### WHAT TO PRODUCE
Rewrite each of the entries below, replacing "dropdown" with "drop-down menu" and keeping everything else the same. Leave the pictures out.

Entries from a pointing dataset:
☆ ☆ ☆ ☆
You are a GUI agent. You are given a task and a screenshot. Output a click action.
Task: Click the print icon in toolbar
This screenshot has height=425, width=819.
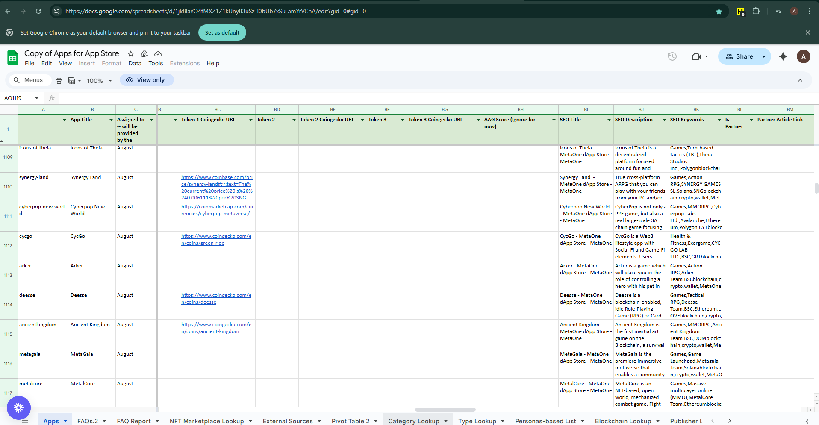tap(59, 80)
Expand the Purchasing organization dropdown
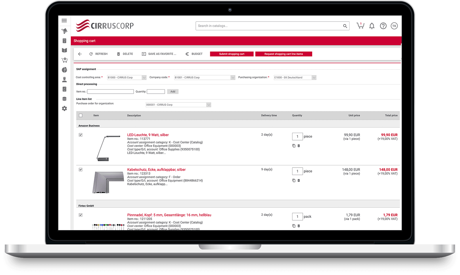460x275 pixels. click(x=314, y=78)
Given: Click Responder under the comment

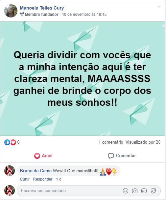Looking at the screenshot, I should tap(43, 179).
☆ ☆ ☆ ☆
### EXPECTED ANSWER
You are a GUI agent. You are given a task and a screenshot. Output a click action.
Task: Click the print icon in toolbar
This screenshot has height=425, width=819.
tap(59, 80)
Expand the Purchasing organization drop-down menu
460x275 pixels. click(x=314, y=78)
Given: Click Responder under the comment

Looking at the screenshot, I should tap(43, 179).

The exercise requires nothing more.